__Problem requirements__: Please work out how many lines in the data below hold the word "size", and state only the number.

__Data listing__:
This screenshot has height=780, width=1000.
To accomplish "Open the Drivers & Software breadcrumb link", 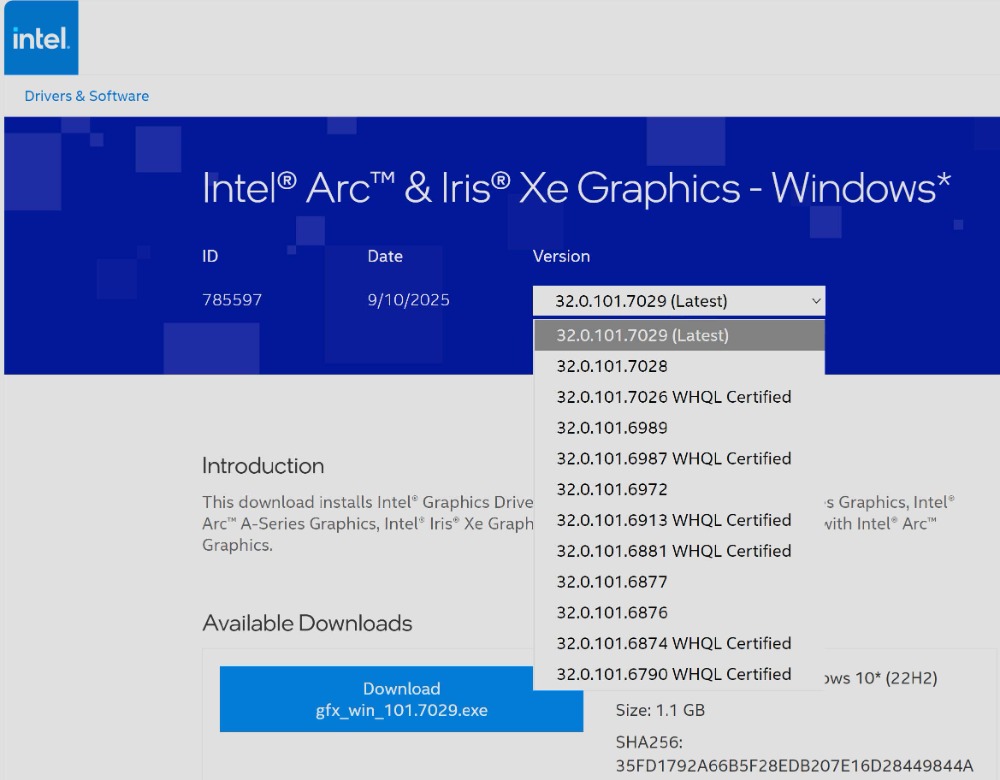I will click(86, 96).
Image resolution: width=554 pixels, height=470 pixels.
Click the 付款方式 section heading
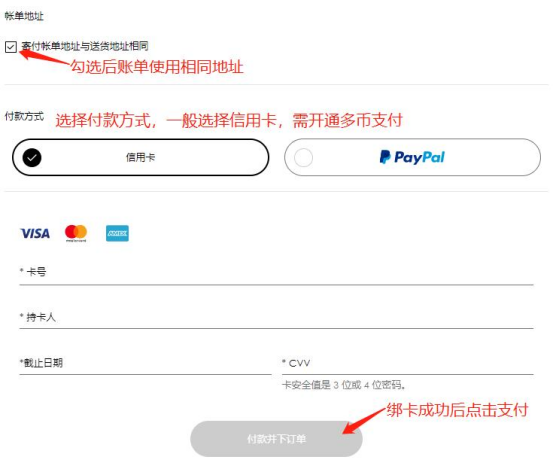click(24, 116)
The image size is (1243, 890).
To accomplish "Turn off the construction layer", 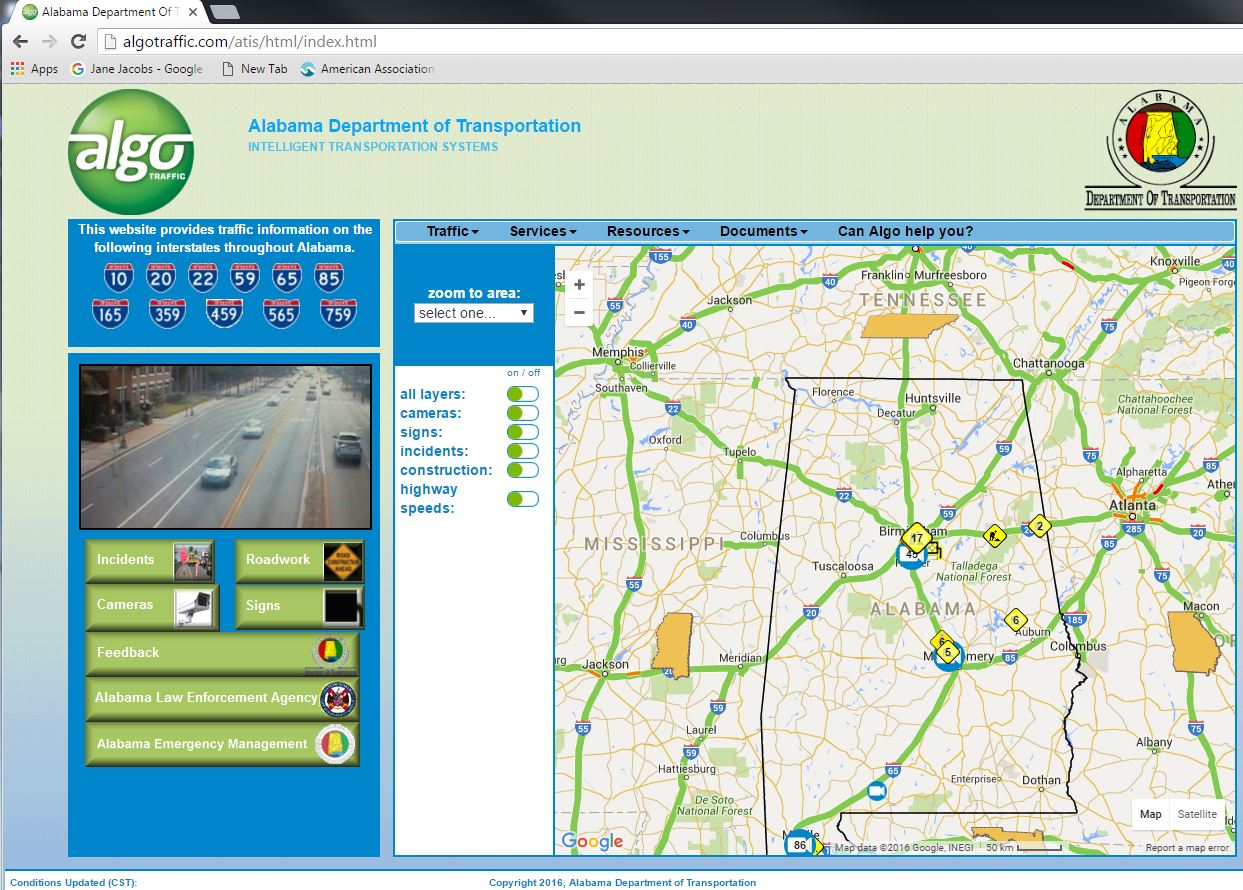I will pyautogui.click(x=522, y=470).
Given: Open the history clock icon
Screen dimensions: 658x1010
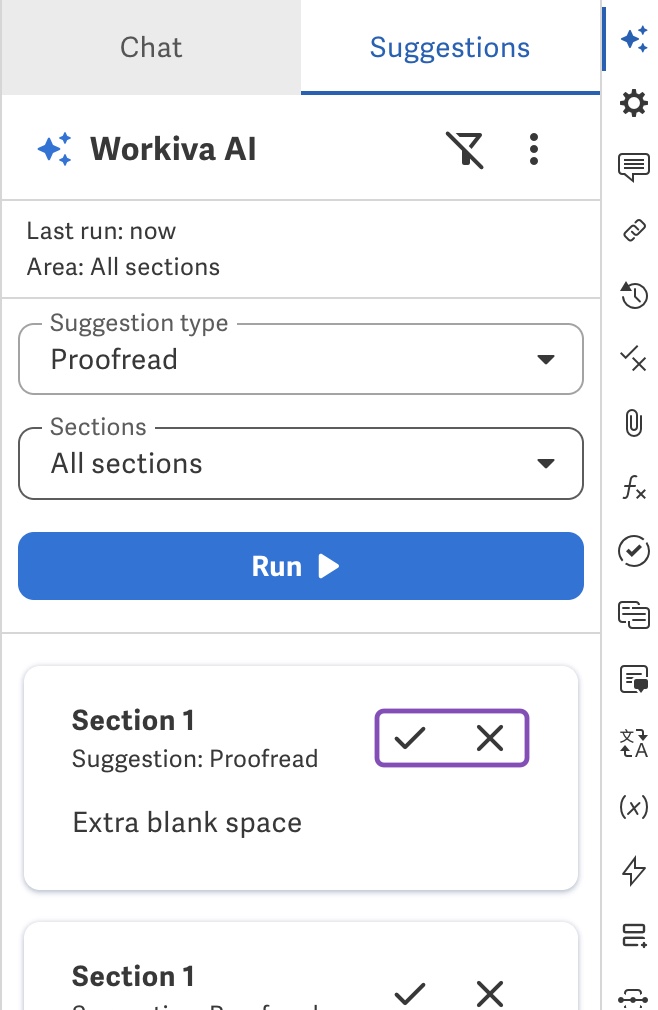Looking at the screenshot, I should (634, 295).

...

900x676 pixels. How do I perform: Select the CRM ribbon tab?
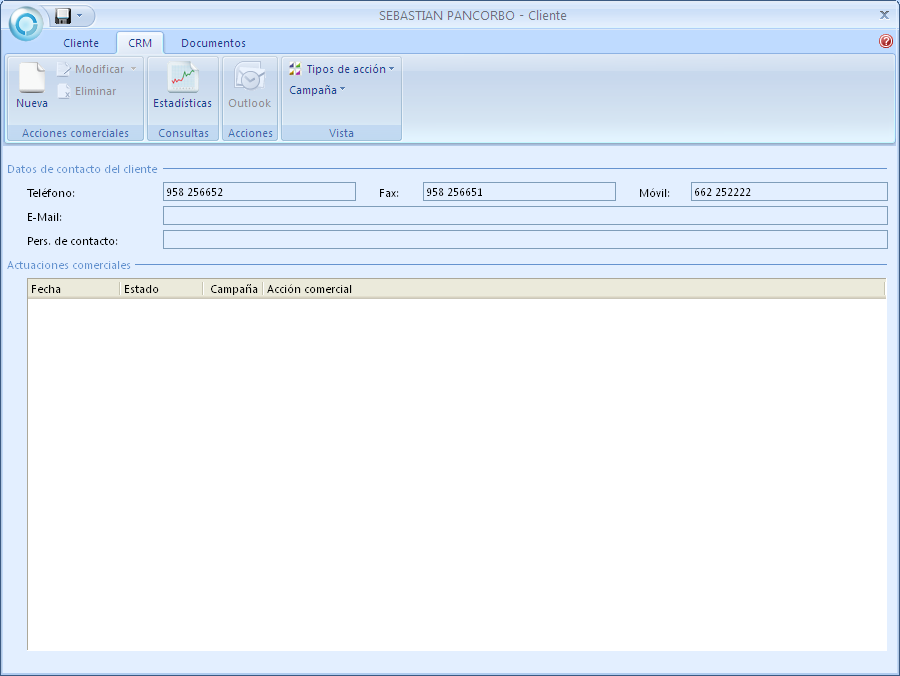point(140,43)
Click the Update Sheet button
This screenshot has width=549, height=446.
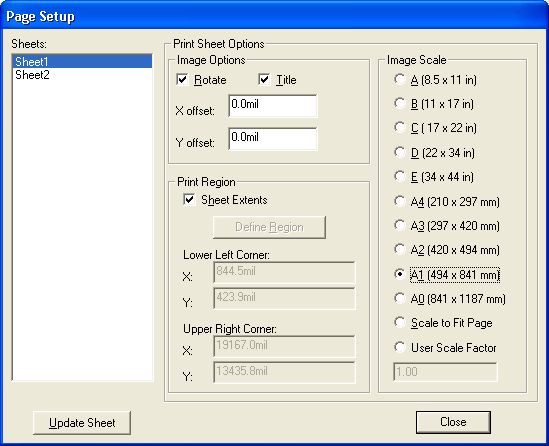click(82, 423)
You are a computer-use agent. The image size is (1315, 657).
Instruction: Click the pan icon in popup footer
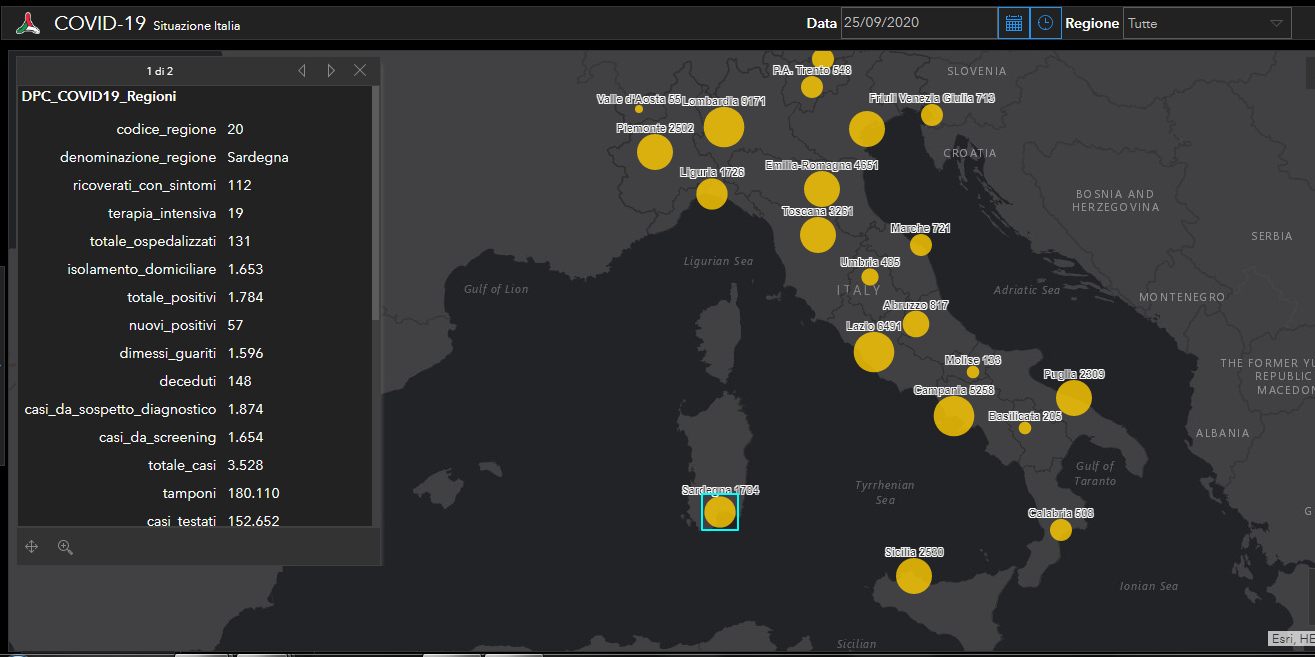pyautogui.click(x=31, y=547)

---

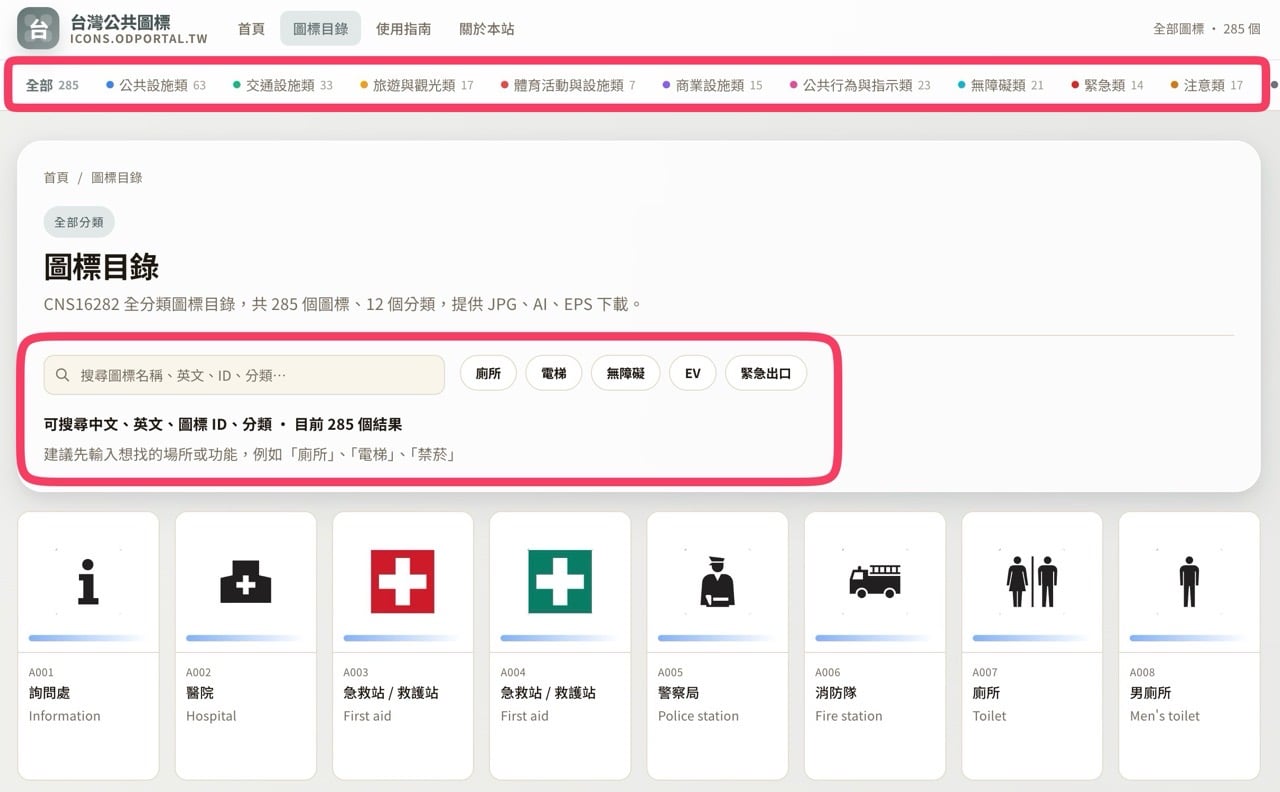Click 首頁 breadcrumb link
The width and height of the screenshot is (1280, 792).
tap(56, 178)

__Problem solution__: 2